For the 2014–15 season, Nexhipi was named the new capitan of Partizani Tirana after the goalkeeper Alban Hoxha decided to handed his captaincy to him, and became the vice-captain instead. He played his first match of the season in the opening day of 2014–15 Albanian Superliga season, where Partizani didn't go more than a 1–1 draw away against Laçi. In next match, away against Apolonia, he missed a penalty kick, with Partizani who lose the match 1–0 at Loni Papuçiu Stadium, he was stripped of his penalty duties by manager Shpëtim Duro.

===Flamurtari Vlorë===

On 26 July 2015, Nexhipi was signed by fellow Albanian Superliga side Flamurtari Vlorë on a 1+1 deal, taking the number 10 for the upcoming 2014–15 season. He was presented to the media in the very next day, where he thanked the club directors and fans for making this transfer possible, also refusing to comment his departure from Partizani.

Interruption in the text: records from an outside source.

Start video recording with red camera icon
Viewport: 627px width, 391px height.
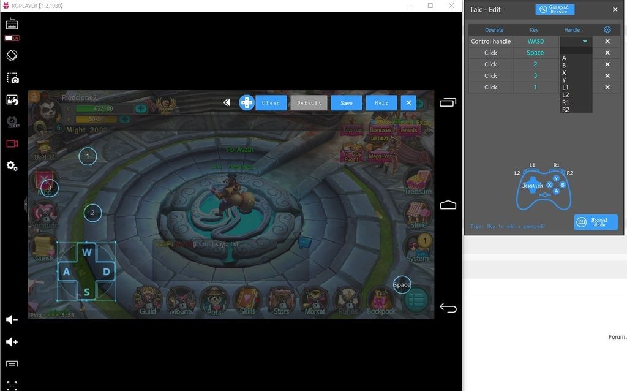click(x=12, y=143)
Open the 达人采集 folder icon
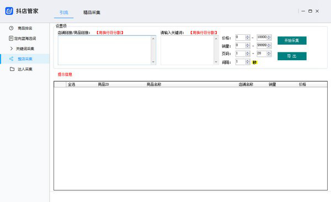This screenshot has height=202, width=331. tap(12, 69)
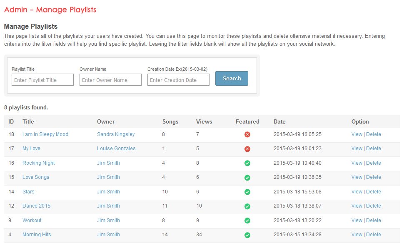Focus the Playlist Title filter field
404x250 pixels.
[x=42, y=80]
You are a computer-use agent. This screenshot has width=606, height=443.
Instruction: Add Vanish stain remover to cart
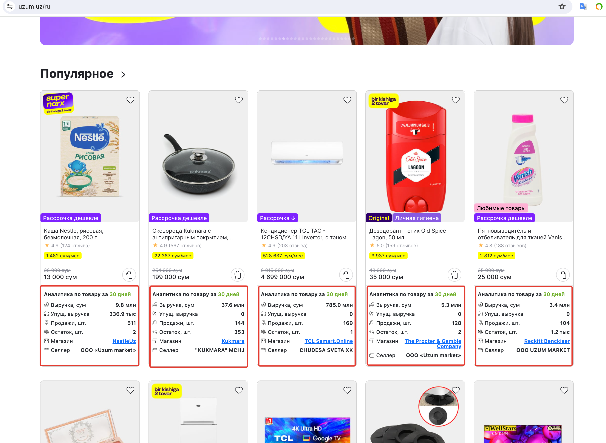click(563, 275)
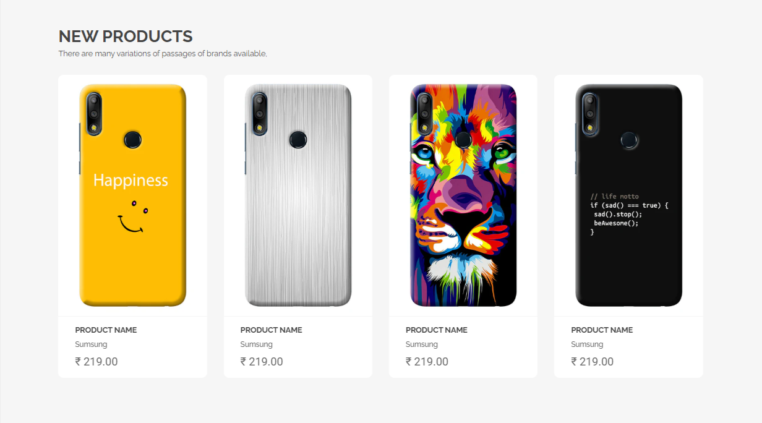762x423 pixels.
Task: View the black code-motto phone case image
Action: [x=628, y=195]
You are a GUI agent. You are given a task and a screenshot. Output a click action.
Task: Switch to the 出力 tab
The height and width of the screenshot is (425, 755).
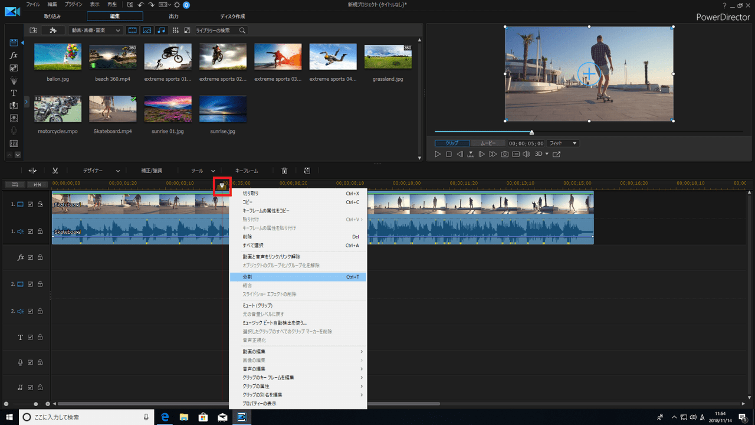click(173, 17)
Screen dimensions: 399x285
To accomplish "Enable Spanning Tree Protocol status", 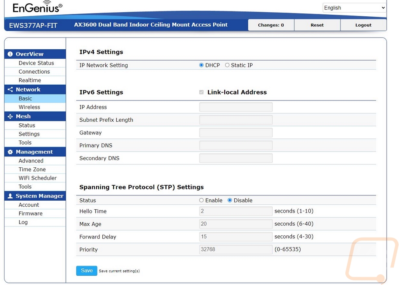I will 202,200.
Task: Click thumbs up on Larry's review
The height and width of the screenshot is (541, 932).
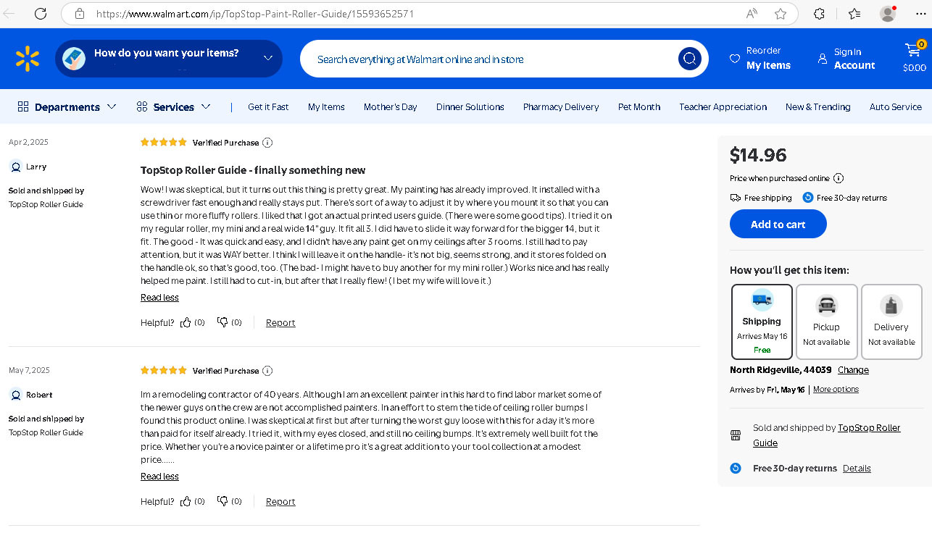Action: 186,322
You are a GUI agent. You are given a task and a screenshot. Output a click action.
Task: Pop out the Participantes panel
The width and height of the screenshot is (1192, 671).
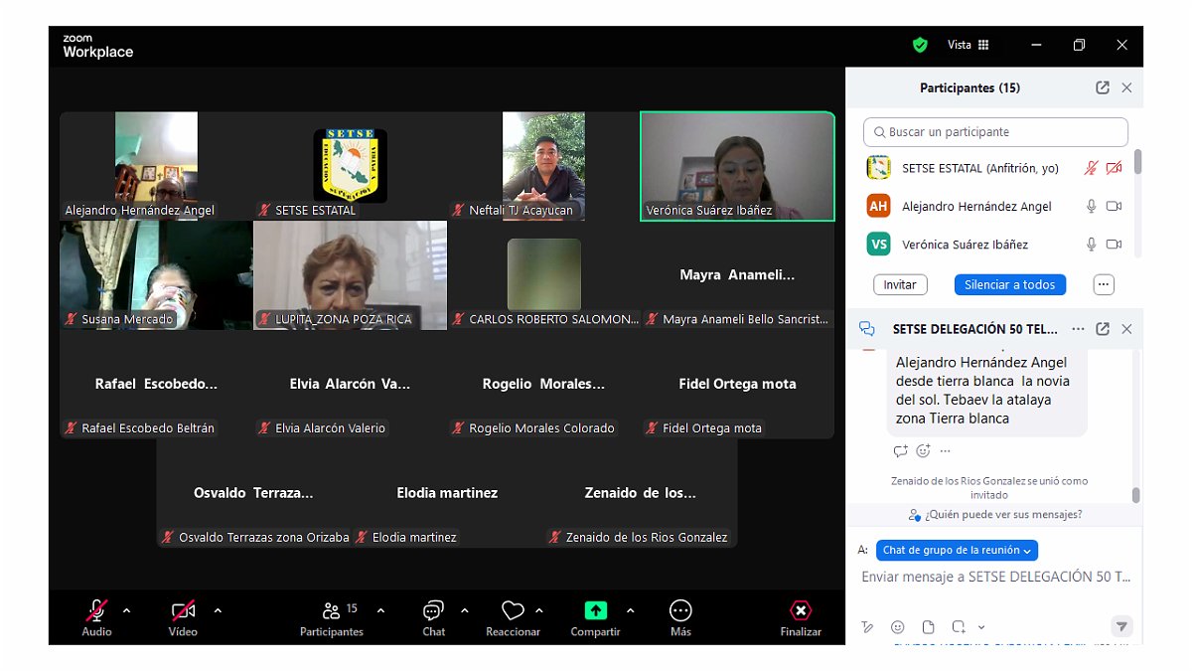1103,87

===Third spell at Shkëndija===

After six unsuccessful months with Flamurtari Vlorë in Albanian Superliga, where the club struggled for results and ended the first part of the season in 7th place, Nexhipi terminated his contract with the club and returned to his home country where he signed an 18-month contract with Shkëndija of Macedonian First League, returning for the third time. He was presented on 11 January 2016 along with the new signings Stephan Vujčić, Alem Merajić and Kostadin Zahov.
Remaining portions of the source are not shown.